Assignment A: In the text about pediatric oncologist James Nachman, translate this sentence into Spanish: "With hands extended in introduction and a make-yourselves-comfortable affability, he leaned back in his chair, relaxed, as if lounging in the den waiting for the pizza to arrive before the 1:10pm Sox game began on TV."
Assignment B: Reproduce the passage of the text about pediatric oncologist James Nachman that starts at "He was 62 years" and ends at "giant medical institution.".

Text passage:
──────────────────────────────

Like others, I'd spent last weekend in that state of stupefied disbelief, the place where ~
it can't possibly be true ~ echos in the ears, as one clings to hope in that space of transitional safety before reality slaps one silly with the cold facts.
Pediatric cancer specialist James B. Nachman, professor of pediatrics —affectionately known as “Doc Nach”—
died Friday, June 10 from a suspected heart attack
while on a rafting trip in the Grand Canyon.
He was 62 years old.
~
In late March of 2009 I'd sat up half the night composing a letter to the highly-recommended Dr James Nachman, detailing Erin's treatments and relapses since her 2006 diagnosis with Ewing's sarcoma, and declaring our intention to seek another set of eyes to ensure we were giving her the best life we could since it was apparent that the cancer was gaining the upper hand. I'd sent it to the email address on his U of C profile page, the one chronicling the education, accolades and clinical specialties of this esteemed, prominent physician, and figured
when I didn't hear back from someone within a day or so I'd call and try to work my way through the make-your-first-appointment system of this giant medical institution.
I had an answer by 7:30 in the morning ~ not from his secretary, not from his nurse, from the man himself.
I'm happy to see her. Call this number and I can see you any time next week. JIM
Next
week?
Any time?
Jim??
Five days later we met the man. He walked into the room, wearing neither the bright white coat boldly announcing his profession nor a demeanor pompously boastful of awards and international renown due to 30+ years of expertise in the field of pediatric oncology. Instead, wearing a huge smile, a red golf shirt, casual slacks and a pair of Merrells, he burst into the room and invited us to sit. Welcome!!
With hands extended in introduction and a make-yourselves-comfortable affability, he leaned back in his chair, relaxed, as if lounging in the den waiting for the pizza to arrive before the 1:10pm Sox game began on TV. We began to recount Erin's history...
the facts, the pathology of the animal in the room.
After a bit, he turned his attention directly toward Erin and, with a
no-bullshit-served-in-this-space honesty, said ~ Now, we know we can't cure you. So, I want to know what's important to you. You're a senior in high school. You need to stay in school. You have finals in a few months, a graduation ceremony to attend, the prom for heaven's sake, and college... you have made college plans for the fall, haven't you? What do you like to do? You coach volleyball? You like to swim? Great! Here are my ideas for treatment, most of which you can do at home. Think about things and let me show you around the place here and introduce you to some folks...

──────────────────────────────

Material shown:
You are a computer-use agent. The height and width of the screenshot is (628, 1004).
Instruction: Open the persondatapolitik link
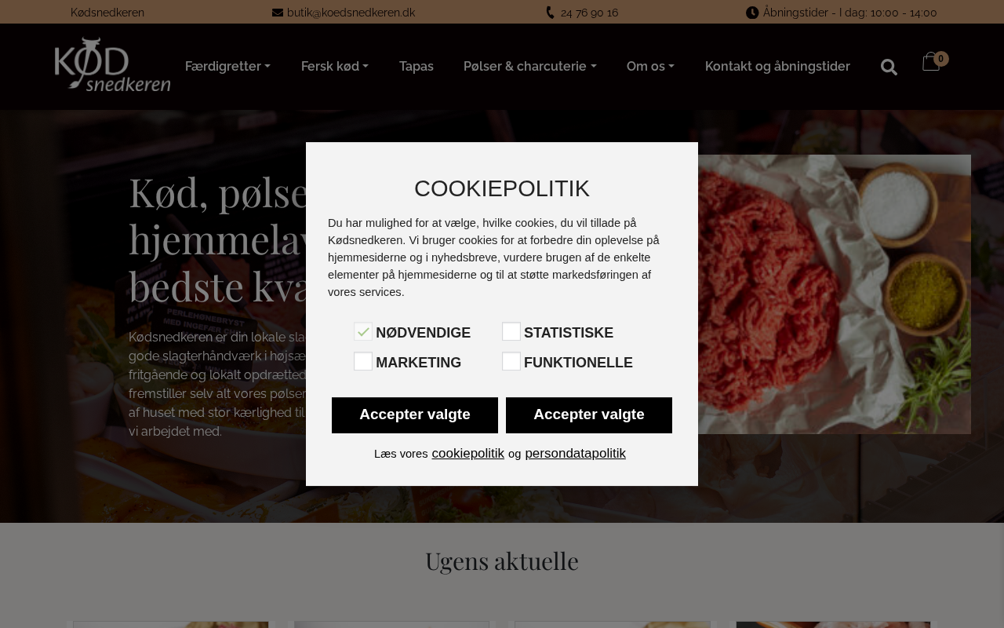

──────────────────────────────

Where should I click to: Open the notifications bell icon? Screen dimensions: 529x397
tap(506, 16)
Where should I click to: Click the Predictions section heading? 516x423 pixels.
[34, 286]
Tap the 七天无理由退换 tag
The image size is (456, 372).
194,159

──────────────────────────────

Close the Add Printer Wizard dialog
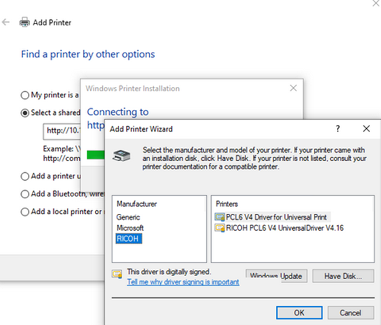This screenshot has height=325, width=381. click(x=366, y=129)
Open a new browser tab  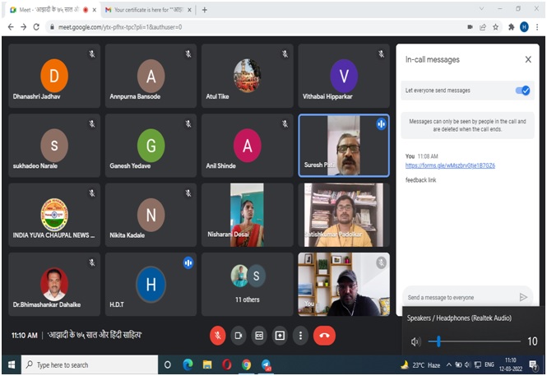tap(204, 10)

──────────────────────────────

Answer A: Con las manos extendidas a modo de presentación y una afabilidad de "pónganse cómodos", se recostó en su silla, relajado, como si estuviera descansando en el estudio esperando que llegara la pizza antes de que empezara en la televisión el partido de los Sox de la 1:10 p. m.

Answer B:
He was 62 years old.
~
In late March of 2009 I'd sat up half the night composing a letter to the highly-recommended Dr James Nachman, detailing Erin's treatments and relapses since her 2006 diagnosis with Ewing's sarcoma, and declaring our intention to seek another set of eyes to ensure we were giving her the best life we could since it was apparent that the cancer was gaining the upper hand. I'd sent it to the email address on his U of C profile page, the one chronicling the education, accolades and clinical specialties of this esteemed, prominent physician, and figured
when I didn't hear back from someone within a day or so I'd call and try to work my way through the make-your-first-appointment system of this giant medical institution.